# B&Q clear wash buckets - do these exist?



## bonzo (Nov 21, 2007)

Hi folks,

Not having much luck today in terms of wash buckets. 

Went into Dunelm to get the cheap ones listed on another thread and they hadnt a clue what they were, only then to go into B&Q in Lincoln and ask about the clear ones they are supposed to have - guess what, they hadnt a clue either :tumbleweed:

All they had were orange or black builders buckets. Does anyone know if they still sell these clear ones I keep reading that everybody buys, or am I better off getting some from the CG's group buy?

Cheers.

Noel --


----------



## andy-mcq (Sep 26, 2008)

group buy


----------



## Mirror Finish Details (Aug 21, 2008)

Topps tiles sell clear ones, they have markings on them for mixing tile adhesive though, but for about a fiver and they are quite tough as well.
10L capacity I think.


----------



## Dixondmn (Oct 12, 2007)

the B&Q ones used to be in the household cleaning isle with all the mops and buckets etc.

I've not bought any for years, but i've noticed they aren't on the DIY.com website anylonger.

I split one of mine the other day too, so i'd be interested in replacing one


----------



## A.B (Feb 8, 2010)

If you want good quality buckets look no further, http://cgi.ebay.co.uk/Wash-Buckets-...arts_Vehicles_CarParts_SM&hash=item230e069d84, http://cgi.ebay.co.uk/Ultimate-Car-...arts_Vehicles_CarParts_SM&hash=item4aa8d10bcd.


----------



## alexandjen (Feb 24, 2008)

Another vote for the CG Group Buy here :thumb:


----------



## Pezza4u (Jun 7, 2007)

I had 2 of the B&Q ones and AFAIK they have now been discontinued.
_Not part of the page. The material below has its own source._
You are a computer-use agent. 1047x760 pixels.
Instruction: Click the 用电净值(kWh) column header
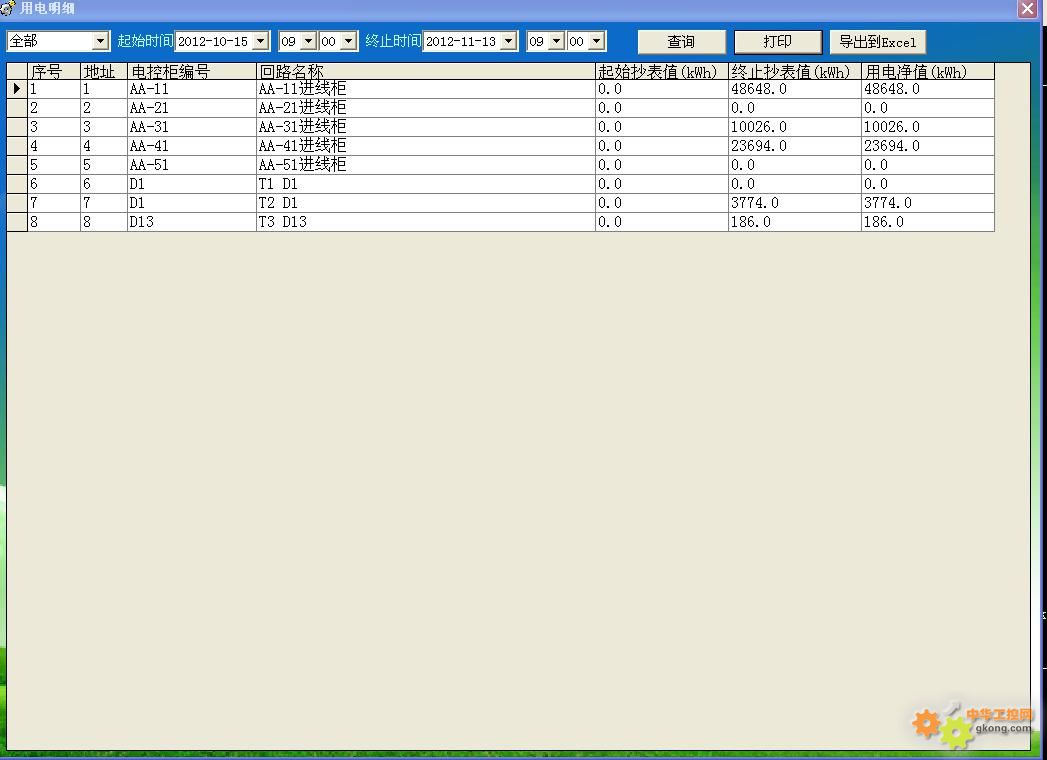tap(927, 72)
TBH they're not that good and split very easily. I went back to a colour 16L bucket I got from Wilko, never had a problem with that.


----------



## CTR De (Feb 10, 2011)

the ebay ones look good any one tried them for durability ??


----------



## ryand (Jul 18, 2008)

yeah i have the clear 14ltr B&Q ones with handles, pretty good.


----------



## blod (Nov 6, 2010)

I've got the second ones from ebay and they are good. Nice and strong. Would be better with grit guards though.
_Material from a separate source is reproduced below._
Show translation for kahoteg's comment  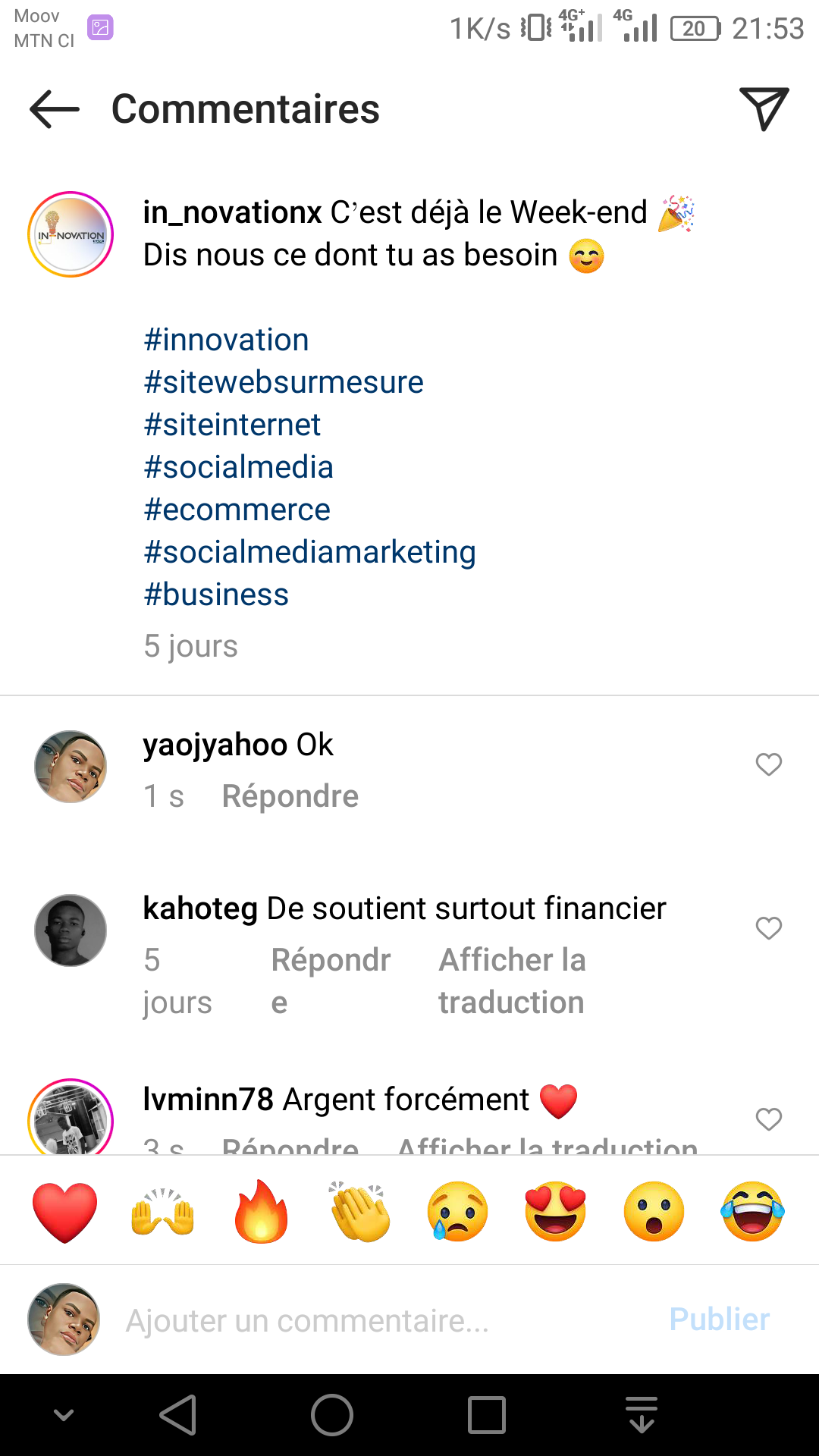coord(512,981)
Dont fit in my sink too well. Doh!

Blod


----------



## A.B (Feb 8, 2010)

CTR De said:


> the ebay ones look good any one tried them for durability ??


I have the green set, they are very strong and good for sitting on whilst polishing or doing wheels.


----------



## Hoppo32 (Nov 18, 2008)

I use the B&Q plasterers buckets, not cheap at around £8.50 each but they are 25 litres and strong as fook, i can stand on one and i'm around 13 stone. They can be found in the builders section around the plastering gear (obviously  )


----------



## markcoznottz (Nov 13, 2005)

Hoppo32 said:


> I use the B&Q plasterers buckets, not cheap at around £8.50 each but they are 25 litres and strong as fook, i can stand on one and i'm around 13 stone. They can be found in the builders section around the plastering gear (obviously  )
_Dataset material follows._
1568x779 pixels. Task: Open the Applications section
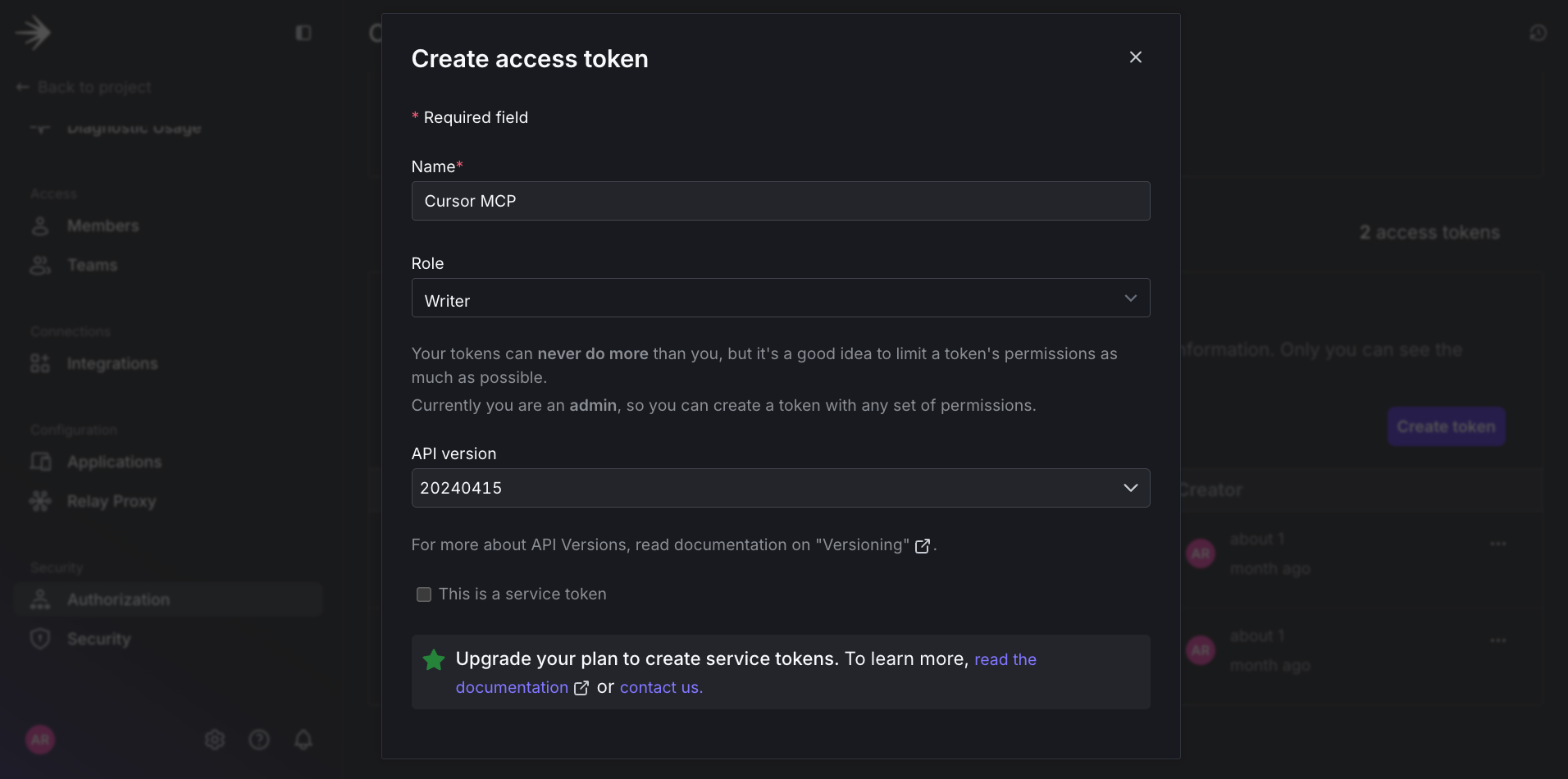click(x=114, y=462)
They are 30 litres chap not 25, and yes they are bomb proof, take a grit guard, they are pound for pound the best buckets available . I cant find a picture anywhere, they are a milky white colour with a very strong metal handle.


----------



## robtech (Jan 17, 2011)

will have to venture to b&q to see these plastering buckets,as for B&Q doing clear buckets then no ive not seen them in any of there local to me superstores at all.


----------



## sau98rpe (Apr 21, 2009)

polished bliss do the cleear ones and at about a fiver seem good value! free post too


----------



## dooka (Aug 1, 2006)

In my opinion, Elite sell the best buckets..


----------



## james_death (Aug 9, 2010)

Doesnt really need to be clear, lots of opaque stuff about.


----------



## SAL73R (Jan 12, 2011)

Whats up with normal builders buckets?


----------



## Dmac1969 (Sep 12, 2010)

How do you get these big buckets under your sink tap? I dont have the luxury of an outside tap so I'm stuck with the small ones.


----------



## Hoppo32 (Nov 18, 2008)

Dmac1969 said:


> How do you get these big buckets under your sink tap? I dont have the luxury of an outside tap so I'm stuck with the small ones.


You dont, just use a smaller bucket to fill the bigger bucket :thumb:


----------



## Tweak (Sep 17, 2010)

Hoppo32 said:


> You dont, just use a smaller bucket to fill the bigger bucket :thumb:


I fill mine in the bath lol


----------



## xcJohn (Jan 23, 2011)

http://www.diy.com/diy/jsp/bq/nav.j...cket&fh_eds=ß&fh_refview=search&isSearch=true

Anybody used these? There's smaller ones available too. I know the big one is dearer than PB's ones but these are graduated.

I don't need buckets, mine are just dandy - cheap and cheerful ones from the local hardware store yellow with a picture of a car being balanced on them. I was looking for a leafblower and came remembered this thread.


----------



## simonjj (Sep 25, 2010)

sau98rpe said:


> polished bliss do the cleear ones and at about a fiver seem good value! free post too


I use a couple of these, they're not round so won't take a grit guard but seem plenty stround enough and opaque so you can see the state of your rinse water :doublesho


----------